Les revenus journaliers oscillent entre 10 000 et 15 000 francs congolais, avec des variations selon l’affluence et la « chance du jour ». Une somme modeste, mais souvent suffisante pour couvrir les besoins essentiels.

Portrait : Junior XL, symbole d’une réussite progressive

Parmi ces jeunes figure Junior XL, un prénom devenu presque une marque sur les lieux. Marié et père de deux enfants, il exerce cette activité depuis 2019. Ce travail, qu’il qualifie lui-même de « débrouillardise », lui a permis de construire son foyer et d’assumer ses responsabilités familiales.

« Grâce à ce travail, j’ai pu me marier et organiser ma vie », confie-t-il avec fierté.

La solidarité financière à travers les ristournes

Au-delà du travail individuel, une organisation collective renforce leur résilience économique. Junior XL participe à une ristourne, un système d’épargne communautaire, avec une contribution journalière de 5 000 francs congolais.

Cette pratique, très répandue dans les milieux informels, permet aux membres de disposer, à tour de rôle, d’un capital plus important pour investir ou faire face à des imprévus.

Diversification des revenus : un pas vers l’entrepreneuriat

Grâce aux fonds issus de cette ristourne, Junior XL a franchi une étape supplémentaire en ouvrant un petit restaurant pour son épouse, toujours à proximité de la rivière.

Avec un sens aigu du commerce, il oriente régulièrement ses clients vers ce point de restauration. Une stratégie simple mais efficace : après le lavage de leurs motos, certains deviennent aussi consommateurs, contribuant ainsi à faire prospérer l’activité familiale.

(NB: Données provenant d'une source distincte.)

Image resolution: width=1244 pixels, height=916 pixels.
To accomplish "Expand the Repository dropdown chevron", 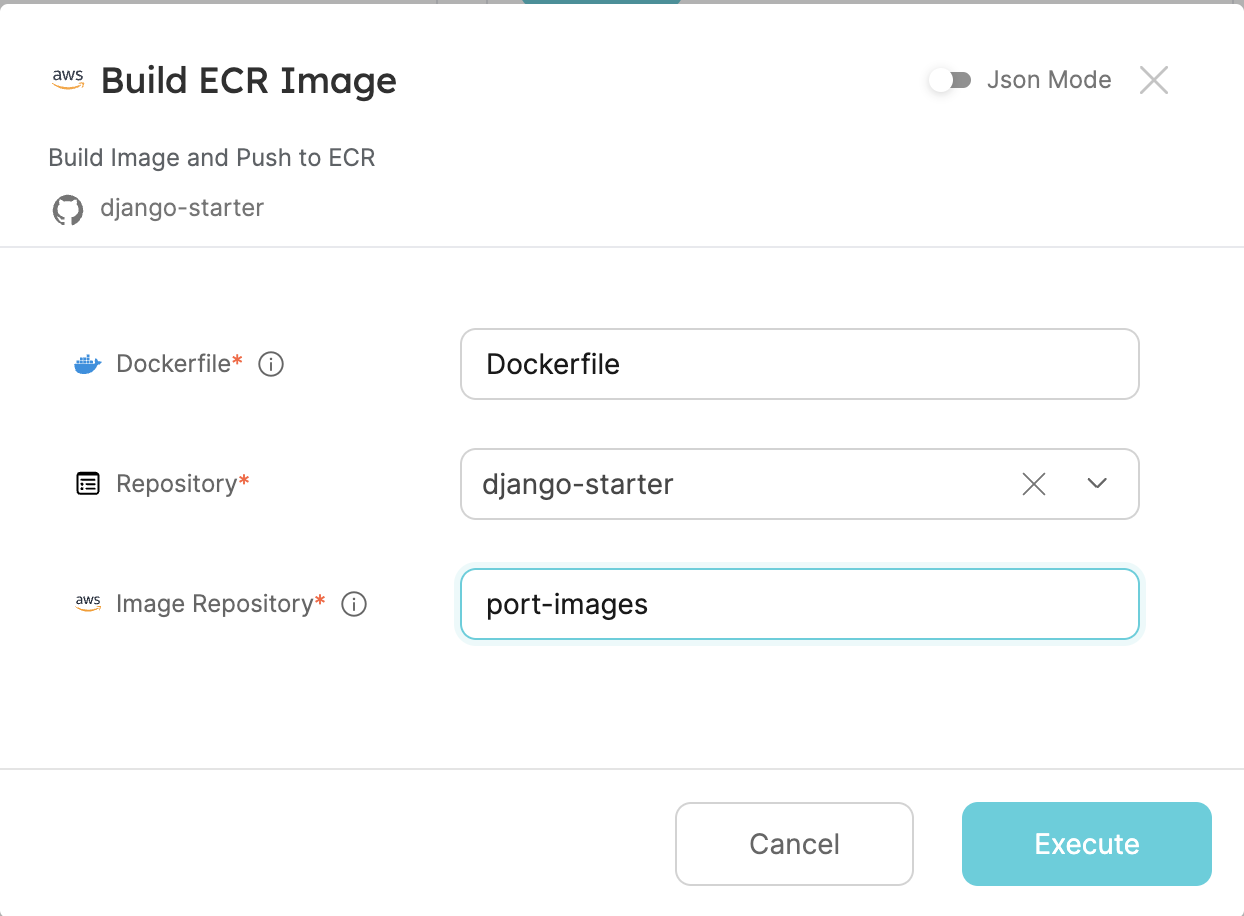I will pos(1097,485).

Des ambitions au-delà du lavage

Malgré les difficultés, Junior XL ne manque pas d’ambition. Son objectif à moyen terme est d’acquérir une moto neuve afin de se lancer dans le transport en commun et diversifier ses sources de revenus.

Comme lui, de nombreux jeunes de la rivière Nganza nourrissent l’espoir de transformer cette activité de survie en un véritable tremplin vers l’entrepreneuriat.

Un secteur à encadrer pour maximiser son impact

Si cette activité constitue une réponse concrète au chômage des jeunes, elle reste informelle et peu structurée. L’absence d’encadrement, d’infrastructures adéquates et de mesures d’hygiène pose plusieurs défis.

Un accompagnement des autorités locales ou d’organisations de développement pourrait améliorer les conditions de travail, accroître les revenus et transformer ces initiatives en véritables micro-entreprises.

À Kananga, le lavage des motos à la rivière Nganza dépasse le simple cadre d’un petit métier. Il incarne la résilience, l’ingéniosité et l’esprit entrepreneurial d’une jeunesse déterminée à se frayer un chemin vers un avenir meilleur, malgré les contraintes économiques.